EXERCISE REQUIREMENTS: Find the line that holds "Open 掲載データに関する留意事項 link", then repeat it and each line below it word for word through the end of the listing, leaving out pictures.

INPUT MATERIAL:
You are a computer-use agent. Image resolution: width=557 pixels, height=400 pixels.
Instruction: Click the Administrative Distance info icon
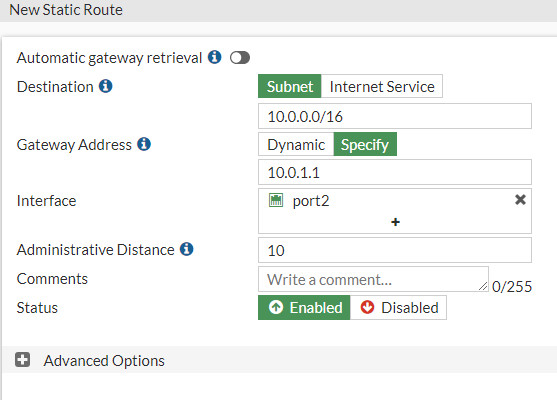tap(186, 249)
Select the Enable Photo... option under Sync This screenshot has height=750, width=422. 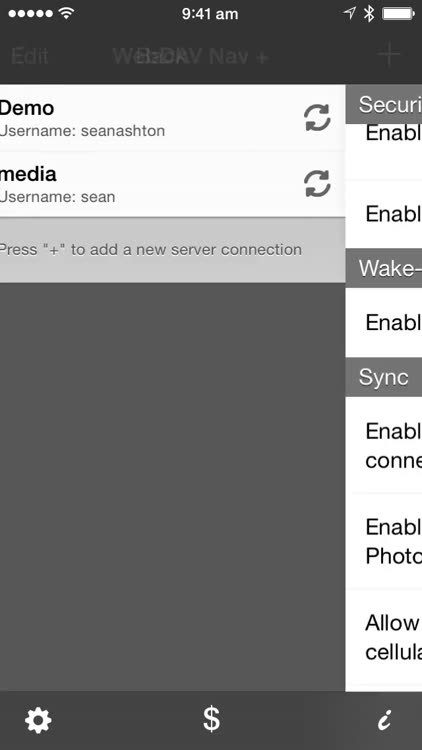[384, 541]
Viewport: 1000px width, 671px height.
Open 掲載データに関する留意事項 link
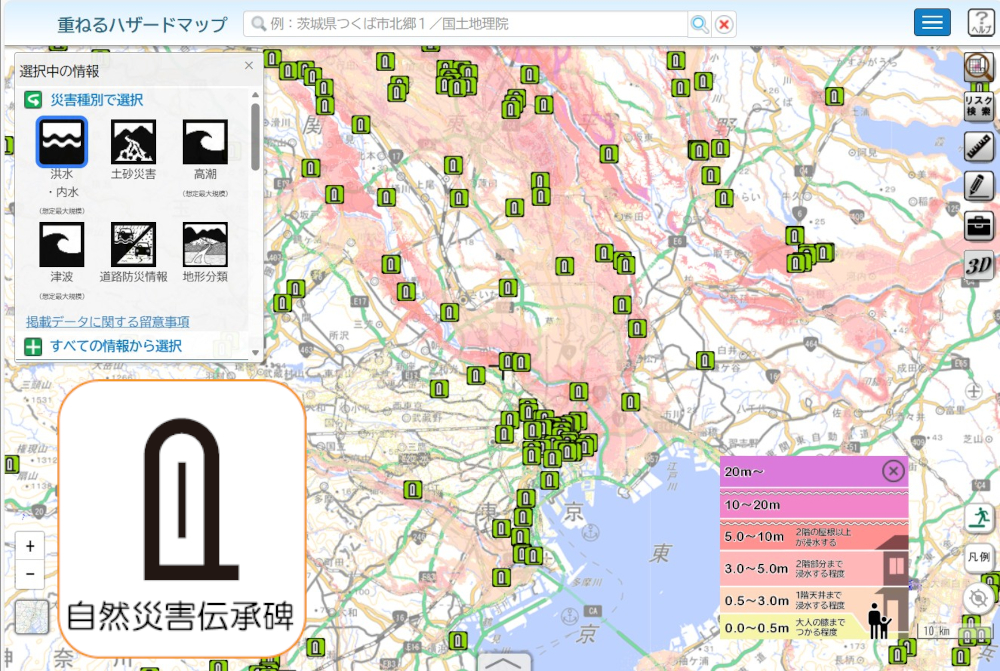point(108,321)
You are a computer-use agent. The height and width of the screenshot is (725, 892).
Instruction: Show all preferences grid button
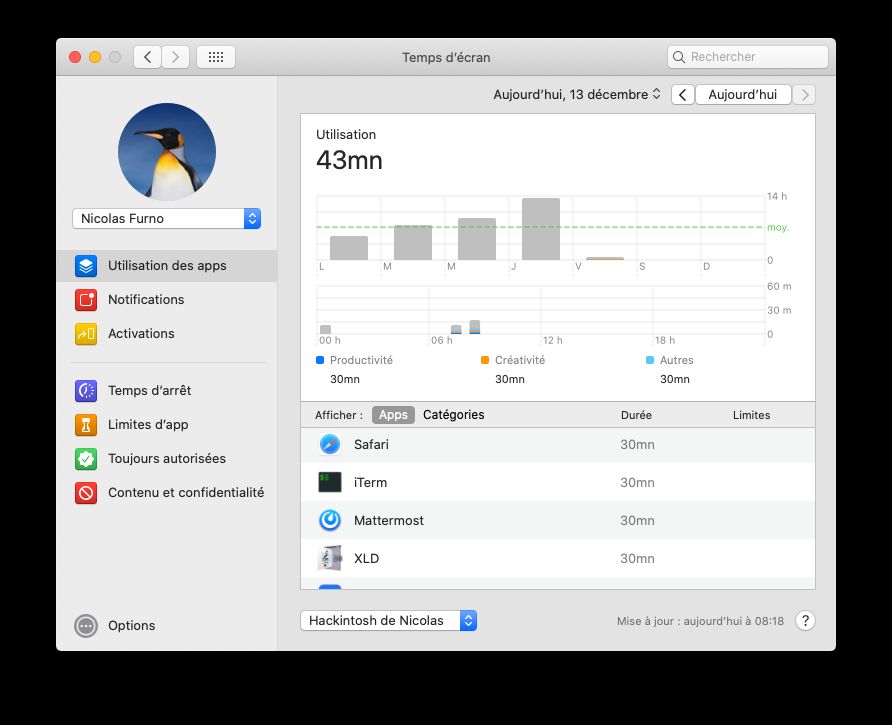click(216, 57)
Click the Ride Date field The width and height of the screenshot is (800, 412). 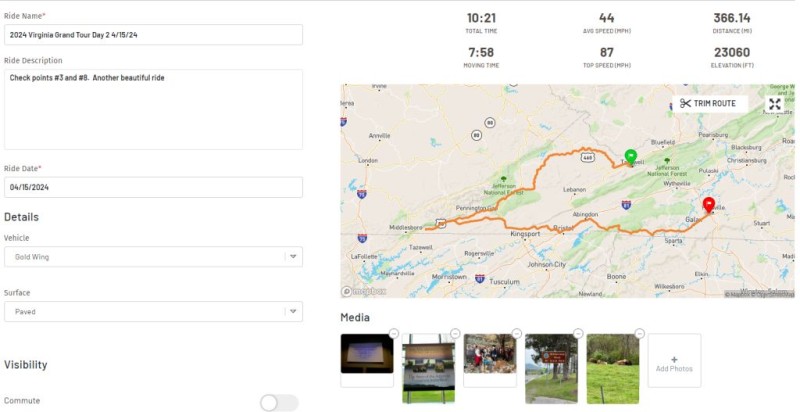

SOLVED EXERCISE:
Open 掲載データに関する留意事項 link
point(108,321)
You are a computer-use agent. The height and width of the screenshot is (725, 892).
Instruction: Show all preferences grid button
click(216, 57)
Click the Ride Date field The width and height of the screenshot is (800, 412). 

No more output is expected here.